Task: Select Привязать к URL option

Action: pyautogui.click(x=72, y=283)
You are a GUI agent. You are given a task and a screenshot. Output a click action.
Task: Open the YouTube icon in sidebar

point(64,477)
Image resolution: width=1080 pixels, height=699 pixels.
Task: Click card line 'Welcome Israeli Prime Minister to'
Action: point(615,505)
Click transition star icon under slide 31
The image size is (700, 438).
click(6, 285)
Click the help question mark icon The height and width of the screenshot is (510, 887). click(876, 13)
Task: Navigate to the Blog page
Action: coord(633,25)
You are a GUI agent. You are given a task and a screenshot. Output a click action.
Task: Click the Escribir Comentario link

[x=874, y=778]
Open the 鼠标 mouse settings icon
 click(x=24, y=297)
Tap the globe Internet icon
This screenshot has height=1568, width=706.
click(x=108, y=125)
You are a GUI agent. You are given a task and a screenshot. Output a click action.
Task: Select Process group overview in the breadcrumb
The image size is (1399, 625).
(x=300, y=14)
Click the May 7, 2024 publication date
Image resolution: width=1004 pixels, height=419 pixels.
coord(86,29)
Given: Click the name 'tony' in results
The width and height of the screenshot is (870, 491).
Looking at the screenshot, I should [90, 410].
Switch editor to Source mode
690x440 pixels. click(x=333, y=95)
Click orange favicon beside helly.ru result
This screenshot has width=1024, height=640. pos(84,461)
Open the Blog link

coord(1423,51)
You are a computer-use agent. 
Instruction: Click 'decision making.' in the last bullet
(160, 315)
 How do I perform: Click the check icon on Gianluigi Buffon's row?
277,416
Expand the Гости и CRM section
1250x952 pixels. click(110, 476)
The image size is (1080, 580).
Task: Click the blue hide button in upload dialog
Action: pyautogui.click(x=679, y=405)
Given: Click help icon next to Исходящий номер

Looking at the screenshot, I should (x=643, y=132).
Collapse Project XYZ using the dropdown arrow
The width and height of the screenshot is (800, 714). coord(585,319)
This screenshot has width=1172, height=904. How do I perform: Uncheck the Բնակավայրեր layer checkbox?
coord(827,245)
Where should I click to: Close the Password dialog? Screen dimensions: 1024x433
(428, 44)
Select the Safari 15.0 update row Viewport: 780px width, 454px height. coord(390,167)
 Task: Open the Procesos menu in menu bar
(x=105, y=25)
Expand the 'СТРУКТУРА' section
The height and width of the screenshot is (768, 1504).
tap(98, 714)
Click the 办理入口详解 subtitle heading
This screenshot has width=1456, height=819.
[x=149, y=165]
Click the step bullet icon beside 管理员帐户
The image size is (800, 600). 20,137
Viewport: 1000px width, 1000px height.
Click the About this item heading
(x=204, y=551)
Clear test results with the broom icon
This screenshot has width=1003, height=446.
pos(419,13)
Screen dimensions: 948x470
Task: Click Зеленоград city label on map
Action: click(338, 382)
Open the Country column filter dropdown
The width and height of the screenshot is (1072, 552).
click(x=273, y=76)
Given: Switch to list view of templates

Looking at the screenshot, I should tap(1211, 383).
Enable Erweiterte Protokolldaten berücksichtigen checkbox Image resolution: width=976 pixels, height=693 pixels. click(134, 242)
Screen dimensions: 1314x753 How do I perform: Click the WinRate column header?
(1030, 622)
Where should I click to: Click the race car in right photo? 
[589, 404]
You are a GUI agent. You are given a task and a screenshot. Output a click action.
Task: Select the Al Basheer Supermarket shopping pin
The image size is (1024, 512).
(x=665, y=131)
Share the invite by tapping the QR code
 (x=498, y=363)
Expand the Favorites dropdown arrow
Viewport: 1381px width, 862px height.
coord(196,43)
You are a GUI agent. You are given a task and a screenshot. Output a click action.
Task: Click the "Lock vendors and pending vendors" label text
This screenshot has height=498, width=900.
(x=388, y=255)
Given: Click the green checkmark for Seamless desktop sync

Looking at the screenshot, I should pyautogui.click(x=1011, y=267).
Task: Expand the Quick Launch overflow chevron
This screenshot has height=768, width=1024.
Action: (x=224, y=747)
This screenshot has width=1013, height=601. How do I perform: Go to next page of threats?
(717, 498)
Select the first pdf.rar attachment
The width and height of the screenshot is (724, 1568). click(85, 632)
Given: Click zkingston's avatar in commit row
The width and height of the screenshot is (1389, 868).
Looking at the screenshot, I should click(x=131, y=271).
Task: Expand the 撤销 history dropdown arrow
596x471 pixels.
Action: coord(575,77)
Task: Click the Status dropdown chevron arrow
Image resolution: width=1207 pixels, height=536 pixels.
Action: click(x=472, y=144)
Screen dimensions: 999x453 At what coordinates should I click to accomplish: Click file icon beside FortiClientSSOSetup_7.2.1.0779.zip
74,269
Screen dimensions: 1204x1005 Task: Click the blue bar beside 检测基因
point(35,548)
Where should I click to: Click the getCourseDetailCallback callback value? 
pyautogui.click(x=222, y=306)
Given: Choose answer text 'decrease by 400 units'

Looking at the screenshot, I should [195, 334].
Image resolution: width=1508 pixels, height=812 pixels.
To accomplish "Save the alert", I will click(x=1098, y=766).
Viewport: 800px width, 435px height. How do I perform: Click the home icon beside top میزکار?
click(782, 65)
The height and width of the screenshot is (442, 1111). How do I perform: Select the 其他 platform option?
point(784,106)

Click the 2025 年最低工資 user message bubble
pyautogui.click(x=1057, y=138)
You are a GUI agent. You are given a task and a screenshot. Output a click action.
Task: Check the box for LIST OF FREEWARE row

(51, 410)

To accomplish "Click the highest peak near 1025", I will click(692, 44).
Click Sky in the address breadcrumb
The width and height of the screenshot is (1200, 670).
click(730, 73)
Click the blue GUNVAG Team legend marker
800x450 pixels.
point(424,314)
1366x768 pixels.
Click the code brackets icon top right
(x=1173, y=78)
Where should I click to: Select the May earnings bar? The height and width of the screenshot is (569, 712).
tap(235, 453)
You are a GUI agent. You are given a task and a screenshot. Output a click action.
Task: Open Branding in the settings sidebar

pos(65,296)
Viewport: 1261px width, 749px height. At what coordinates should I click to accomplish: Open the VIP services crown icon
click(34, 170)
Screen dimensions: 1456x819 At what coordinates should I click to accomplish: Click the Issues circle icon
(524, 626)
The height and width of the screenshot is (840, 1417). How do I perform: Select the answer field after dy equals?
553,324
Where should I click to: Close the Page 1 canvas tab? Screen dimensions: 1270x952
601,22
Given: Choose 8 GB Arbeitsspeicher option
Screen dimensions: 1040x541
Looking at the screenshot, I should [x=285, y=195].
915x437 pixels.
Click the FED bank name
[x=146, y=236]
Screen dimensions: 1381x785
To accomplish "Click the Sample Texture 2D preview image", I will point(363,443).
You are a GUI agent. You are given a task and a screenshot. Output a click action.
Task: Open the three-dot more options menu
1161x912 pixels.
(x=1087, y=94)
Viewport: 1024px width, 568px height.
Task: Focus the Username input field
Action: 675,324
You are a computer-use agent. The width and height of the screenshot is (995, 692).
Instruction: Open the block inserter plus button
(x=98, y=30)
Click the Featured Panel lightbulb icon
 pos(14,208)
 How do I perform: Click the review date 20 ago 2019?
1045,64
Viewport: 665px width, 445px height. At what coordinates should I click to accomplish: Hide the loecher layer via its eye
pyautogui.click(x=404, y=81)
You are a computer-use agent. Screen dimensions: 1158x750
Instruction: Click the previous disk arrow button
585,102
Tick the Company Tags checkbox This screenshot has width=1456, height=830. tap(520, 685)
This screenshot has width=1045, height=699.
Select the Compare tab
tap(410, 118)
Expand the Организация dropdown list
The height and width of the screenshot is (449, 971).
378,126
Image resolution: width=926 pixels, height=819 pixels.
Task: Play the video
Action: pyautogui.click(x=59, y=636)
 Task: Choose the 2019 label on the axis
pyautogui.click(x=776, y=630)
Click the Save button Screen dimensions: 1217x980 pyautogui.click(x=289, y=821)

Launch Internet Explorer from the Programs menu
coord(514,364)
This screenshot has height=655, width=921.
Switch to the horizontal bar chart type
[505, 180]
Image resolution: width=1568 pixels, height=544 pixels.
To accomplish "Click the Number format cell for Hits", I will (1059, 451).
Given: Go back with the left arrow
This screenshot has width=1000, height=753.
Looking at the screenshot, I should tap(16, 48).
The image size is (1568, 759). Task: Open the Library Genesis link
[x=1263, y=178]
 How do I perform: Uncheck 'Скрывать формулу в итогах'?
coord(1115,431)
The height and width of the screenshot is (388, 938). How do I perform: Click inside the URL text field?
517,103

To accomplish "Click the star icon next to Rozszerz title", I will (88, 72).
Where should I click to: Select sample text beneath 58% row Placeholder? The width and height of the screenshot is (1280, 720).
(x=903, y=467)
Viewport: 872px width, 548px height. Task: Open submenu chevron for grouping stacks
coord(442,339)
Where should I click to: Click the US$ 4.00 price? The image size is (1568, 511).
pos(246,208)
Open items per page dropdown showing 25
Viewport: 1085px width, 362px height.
==================================================
What is being asked
Where the string "computer" shows up in the listing above, copy the line that holds it.

Result
You are a computer-use agent. 
You are a computer-use agent. The width and height of the screenshot is (995, 692).
You are a computer-use agent. Screen dimensions: 1158x750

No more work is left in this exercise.